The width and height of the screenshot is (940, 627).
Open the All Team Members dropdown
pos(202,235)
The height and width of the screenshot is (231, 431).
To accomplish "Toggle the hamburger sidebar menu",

- _Exercise description_
Transcribe only what runs from the line with "The height and" to the last line above, keeping every line exactly as written.

- _Finished exercise_
The height and width of the screenshot is (231, 431).
To accomplish "Toggle the hamburger sidebar menu",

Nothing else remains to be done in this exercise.